## [TASK STATEMENT]
Lift every line from the entries that includes the word "Enable".

Collected data:

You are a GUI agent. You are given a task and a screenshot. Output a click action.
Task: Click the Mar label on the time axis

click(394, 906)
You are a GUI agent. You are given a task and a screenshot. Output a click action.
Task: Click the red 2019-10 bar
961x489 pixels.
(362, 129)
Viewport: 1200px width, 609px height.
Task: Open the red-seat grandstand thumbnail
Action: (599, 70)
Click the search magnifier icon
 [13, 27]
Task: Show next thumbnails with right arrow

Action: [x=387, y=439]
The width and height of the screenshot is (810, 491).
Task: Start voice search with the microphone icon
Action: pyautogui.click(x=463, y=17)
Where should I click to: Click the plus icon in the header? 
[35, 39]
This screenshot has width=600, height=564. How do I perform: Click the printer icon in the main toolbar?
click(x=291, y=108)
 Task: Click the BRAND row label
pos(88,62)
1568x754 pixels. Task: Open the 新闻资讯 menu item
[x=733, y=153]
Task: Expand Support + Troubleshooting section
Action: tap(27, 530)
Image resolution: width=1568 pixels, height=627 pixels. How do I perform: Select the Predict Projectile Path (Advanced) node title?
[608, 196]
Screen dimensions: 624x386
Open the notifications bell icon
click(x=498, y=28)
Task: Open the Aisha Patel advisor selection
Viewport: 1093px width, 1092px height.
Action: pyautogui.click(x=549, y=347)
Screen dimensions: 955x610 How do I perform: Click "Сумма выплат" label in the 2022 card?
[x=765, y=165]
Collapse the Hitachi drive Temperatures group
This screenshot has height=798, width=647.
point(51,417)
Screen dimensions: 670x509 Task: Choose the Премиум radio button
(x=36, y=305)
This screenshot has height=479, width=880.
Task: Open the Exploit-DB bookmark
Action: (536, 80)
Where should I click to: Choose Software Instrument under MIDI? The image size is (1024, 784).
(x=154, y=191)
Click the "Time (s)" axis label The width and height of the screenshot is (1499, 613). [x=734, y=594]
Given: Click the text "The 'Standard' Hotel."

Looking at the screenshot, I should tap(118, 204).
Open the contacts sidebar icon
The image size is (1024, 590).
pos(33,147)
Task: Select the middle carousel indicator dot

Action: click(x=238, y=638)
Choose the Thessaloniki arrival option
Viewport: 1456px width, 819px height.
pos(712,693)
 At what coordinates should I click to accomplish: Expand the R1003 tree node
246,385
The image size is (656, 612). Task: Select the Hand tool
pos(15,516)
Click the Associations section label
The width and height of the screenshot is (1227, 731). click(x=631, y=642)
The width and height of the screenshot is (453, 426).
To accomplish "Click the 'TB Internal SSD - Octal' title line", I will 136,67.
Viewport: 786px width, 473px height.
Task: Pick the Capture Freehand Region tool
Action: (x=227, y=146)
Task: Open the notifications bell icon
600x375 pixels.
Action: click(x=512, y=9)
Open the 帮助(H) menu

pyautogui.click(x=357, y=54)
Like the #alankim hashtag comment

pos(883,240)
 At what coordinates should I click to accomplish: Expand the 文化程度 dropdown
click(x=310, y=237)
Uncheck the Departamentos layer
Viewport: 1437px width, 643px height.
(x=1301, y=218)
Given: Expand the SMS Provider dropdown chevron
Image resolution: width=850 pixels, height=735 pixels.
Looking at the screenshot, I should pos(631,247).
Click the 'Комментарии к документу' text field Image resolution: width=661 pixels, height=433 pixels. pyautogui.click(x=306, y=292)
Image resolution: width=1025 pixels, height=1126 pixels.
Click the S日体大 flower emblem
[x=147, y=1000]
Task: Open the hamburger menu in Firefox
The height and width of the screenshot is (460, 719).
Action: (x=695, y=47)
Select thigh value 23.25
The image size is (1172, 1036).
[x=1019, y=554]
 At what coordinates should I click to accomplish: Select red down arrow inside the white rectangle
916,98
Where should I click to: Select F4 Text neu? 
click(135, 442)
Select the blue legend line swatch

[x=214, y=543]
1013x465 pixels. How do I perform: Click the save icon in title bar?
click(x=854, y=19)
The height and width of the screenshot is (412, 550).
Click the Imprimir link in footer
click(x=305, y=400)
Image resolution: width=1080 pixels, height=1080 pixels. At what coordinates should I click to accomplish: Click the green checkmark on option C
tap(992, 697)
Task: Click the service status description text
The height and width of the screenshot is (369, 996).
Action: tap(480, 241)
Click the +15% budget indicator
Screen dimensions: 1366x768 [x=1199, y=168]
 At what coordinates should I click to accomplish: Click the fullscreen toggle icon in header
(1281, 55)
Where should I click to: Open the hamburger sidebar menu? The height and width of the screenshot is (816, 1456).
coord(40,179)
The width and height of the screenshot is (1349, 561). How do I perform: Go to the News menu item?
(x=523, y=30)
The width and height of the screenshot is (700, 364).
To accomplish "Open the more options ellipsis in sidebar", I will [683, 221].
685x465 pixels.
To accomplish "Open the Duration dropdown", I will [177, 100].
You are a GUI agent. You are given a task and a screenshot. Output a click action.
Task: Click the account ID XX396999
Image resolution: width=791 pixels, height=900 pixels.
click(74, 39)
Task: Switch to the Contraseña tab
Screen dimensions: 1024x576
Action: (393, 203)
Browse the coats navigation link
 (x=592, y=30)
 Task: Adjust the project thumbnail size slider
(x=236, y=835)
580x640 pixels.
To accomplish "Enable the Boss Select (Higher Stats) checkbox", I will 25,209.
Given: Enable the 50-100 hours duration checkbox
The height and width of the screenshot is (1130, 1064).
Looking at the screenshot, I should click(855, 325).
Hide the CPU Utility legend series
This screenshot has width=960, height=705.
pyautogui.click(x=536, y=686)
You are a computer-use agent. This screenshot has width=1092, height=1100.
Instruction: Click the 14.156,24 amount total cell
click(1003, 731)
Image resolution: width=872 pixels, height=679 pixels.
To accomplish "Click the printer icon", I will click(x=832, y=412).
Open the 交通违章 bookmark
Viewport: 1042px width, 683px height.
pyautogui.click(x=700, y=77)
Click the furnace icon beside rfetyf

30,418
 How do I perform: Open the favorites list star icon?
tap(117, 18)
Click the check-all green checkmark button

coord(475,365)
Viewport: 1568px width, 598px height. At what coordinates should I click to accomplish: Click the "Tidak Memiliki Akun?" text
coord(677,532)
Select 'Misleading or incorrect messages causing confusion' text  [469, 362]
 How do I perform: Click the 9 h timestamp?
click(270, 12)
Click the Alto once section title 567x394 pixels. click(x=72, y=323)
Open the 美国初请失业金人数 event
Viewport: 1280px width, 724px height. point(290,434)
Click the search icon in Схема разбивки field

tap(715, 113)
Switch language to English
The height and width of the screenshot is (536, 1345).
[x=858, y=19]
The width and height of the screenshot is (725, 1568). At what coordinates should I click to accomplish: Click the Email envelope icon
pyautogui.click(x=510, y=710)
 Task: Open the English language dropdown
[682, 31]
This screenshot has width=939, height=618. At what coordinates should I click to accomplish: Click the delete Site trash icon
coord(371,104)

## [EXERCISE ANSWER]
To accomplish "Enable the Boss Select (Higher Stats) checkbox", I will 25,209.
Given: Enable the 50-100 hours duration checkbox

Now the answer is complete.